▶ **Exercise directions**:
Each line with the string "thumbnail" is to be copied from the records below.
◆ ◆ ◆
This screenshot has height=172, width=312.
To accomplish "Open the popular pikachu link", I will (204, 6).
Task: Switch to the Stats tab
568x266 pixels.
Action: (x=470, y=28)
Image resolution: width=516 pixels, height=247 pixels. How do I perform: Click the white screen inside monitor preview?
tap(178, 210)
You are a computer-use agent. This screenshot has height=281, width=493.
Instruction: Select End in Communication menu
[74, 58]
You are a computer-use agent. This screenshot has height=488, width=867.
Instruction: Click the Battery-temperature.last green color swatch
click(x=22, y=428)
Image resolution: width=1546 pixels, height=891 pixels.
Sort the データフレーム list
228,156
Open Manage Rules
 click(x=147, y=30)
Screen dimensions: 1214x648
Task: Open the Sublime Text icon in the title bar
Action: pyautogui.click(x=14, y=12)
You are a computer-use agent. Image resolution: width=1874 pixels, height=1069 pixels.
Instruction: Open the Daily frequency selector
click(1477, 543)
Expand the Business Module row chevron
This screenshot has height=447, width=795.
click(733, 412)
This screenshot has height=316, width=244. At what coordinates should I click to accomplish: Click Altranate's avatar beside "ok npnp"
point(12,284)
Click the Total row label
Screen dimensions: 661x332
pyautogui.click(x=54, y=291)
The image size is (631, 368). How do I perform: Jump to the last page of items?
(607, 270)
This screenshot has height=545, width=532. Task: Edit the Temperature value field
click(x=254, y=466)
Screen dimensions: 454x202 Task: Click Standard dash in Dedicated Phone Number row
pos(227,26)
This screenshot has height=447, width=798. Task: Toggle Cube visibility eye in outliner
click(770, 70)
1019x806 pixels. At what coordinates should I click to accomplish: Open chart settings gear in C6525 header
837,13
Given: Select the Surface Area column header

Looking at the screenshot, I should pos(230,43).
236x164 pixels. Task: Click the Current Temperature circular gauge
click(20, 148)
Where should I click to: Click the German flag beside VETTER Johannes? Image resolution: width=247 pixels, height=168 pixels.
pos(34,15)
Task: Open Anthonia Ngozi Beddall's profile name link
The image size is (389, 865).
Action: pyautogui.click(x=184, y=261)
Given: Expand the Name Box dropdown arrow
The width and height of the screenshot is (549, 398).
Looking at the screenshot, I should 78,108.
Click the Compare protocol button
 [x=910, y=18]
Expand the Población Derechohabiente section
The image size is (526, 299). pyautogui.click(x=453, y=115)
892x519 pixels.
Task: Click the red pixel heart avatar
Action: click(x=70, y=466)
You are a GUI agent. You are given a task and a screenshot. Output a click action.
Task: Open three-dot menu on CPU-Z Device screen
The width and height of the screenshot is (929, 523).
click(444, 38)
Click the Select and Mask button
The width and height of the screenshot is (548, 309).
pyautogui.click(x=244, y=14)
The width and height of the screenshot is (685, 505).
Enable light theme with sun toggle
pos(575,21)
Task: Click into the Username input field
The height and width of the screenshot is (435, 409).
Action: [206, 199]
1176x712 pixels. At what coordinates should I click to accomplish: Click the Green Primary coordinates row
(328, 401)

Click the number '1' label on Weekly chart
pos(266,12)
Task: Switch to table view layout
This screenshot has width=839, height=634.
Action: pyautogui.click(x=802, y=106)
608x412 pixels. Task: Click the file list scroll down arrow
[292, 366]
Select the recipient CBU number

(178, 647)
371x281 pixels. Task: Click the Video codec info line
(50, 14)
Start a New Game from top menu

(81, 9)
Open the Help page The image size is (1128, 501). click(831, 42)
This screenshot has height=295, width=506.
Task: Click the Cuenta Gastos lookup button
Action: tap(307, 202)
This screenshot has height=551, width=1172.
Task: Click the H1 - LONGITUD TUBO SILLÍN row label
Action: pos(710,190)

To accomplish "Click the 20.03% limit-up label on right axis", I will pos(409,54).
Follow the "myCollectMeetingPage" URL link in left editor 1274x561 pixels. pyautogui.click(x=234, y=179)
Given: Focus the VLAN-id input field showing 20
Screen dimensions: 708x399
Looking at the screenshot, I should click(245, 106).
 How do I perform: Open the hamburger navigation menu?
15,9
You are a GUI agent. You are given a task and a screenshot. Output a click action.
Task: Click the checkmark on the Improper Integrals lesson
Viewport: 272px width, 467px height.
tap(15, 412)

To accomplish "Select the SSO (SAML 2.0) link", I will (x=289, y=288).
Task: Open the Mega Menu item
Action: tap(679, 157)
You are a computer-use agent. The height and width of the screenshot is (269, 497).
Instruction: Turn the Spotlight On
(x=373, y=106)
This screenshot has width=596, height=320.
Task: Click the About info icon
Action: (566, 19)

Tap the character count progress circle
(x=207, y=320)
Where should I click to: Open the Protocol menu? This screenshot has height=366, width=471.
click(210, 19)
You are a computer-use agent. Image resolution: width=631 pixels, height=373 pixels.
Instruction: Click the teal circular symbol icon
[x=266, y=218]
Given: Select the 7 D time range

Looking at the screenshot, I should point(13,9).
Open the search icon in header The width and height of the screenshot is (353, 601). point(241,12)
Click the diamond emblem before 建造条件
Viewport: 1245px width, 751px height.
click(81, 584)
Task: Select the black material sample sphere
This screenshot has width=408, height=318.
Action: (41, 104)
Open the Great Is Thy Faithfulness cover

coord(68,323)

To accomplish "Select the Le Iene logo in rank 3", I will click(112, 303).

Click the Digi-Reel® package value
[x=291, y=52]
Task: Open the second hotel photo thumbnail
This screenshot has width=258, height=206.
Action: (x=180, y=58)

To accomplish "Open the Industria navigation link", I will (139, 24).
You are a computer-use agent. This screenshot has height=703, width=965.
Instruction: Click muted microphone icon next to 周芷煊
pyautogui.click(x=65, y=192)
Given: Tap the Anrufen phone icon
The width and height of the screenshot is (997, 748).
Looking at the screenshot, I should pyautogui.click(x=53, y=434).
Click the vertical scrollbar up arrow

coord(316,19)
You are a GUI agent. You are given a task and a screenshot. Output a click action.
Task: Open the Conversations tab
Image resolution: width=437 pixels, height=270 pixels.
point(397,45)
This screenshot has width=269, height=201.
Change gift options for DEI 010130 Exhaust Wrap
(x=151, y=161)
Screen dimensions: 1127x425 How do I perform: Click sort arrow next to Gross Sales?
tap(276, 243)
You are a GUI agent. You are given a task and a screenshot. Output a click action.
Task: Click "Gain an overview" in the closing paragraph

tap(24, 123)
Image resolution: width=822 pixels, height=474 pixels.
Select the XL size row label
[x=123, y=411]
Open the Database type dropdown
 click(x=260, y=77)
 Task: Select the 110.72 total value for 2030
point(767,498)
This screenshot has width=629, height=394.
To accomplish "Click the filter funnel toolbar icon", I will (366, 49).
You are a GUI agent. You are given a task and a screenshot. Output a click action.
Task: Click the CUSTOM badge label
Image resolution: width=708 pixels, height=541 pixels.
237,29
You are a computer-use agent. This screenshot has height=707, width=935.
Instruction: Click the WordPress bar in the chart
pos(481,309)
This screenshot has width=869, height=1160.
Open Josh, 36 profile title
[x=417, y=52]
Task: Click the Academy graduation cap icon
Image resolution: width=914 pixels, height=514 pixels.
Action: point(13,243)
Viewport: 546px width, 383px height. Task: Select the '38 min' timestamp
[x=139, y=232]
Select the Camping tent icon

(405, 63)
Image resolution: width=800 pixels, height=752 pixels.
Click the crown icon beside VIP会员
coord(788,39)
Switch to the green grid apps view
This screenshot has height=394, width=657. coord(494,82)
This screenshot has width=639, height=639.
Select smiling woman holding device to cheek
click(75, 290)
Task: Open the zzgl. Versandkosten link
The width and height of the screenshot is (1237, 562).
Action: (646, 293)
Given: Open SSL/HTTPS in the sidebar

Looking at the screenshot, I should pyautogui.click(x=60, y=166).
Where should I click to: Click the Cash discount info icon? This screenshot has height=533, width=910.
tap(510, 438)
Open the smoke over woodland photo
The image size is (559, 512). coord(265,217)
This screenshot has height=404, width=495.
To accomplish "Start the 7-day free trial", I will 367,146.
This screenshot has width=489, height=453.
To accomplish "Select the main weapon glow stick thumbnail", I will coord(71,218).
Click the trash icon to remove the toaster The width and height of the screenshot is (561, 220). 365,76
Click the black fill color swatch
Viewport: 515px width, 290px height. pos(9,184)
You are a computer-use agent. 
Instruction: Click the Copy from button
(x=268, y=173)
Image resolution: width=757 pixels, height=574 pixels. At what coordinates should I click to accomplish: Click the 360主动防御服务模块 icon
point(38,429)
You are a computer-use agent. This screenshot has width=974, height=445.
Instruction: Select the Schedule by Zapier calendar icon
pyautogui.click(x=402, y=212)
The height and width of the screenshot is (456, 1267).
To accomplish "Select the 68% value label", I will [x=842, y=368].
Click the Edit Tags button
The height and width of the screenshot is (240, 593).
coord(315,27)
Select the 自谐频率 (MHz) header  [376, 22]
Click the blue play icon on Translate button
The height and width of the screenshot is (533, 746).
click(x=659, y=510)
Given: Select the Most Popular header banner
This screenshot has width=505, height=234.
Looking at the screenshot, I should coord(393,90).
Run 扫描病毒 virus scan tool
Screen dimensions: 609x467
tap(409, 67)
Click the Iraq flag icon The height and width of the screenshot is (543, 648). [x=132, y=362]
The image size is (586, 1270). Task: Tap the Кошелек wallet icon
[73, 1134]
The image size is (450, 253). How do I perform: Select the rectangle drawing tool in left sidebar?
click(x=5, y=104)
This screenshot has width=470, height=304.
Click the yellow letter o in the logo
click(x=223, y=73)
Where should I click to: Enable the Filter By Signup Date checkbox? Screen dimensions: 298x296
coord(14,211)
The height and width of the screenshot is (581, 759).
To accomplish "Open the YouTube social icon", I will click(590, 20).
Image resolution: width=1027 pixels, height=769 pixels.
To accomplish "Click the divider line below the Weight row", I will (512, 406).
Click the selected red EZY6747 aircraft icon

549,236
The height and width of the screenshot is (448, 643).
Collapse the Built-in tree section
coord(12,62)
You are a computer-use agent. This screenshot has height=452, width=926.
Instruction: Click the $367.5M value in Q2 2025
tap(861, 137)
◆ ◆ ◆
▶ **Answer for the task**:
Task: Open the second hotel photo thumbnail
To accomplish "Select the main weapon glow stick thumbnail", I will coord(71,218).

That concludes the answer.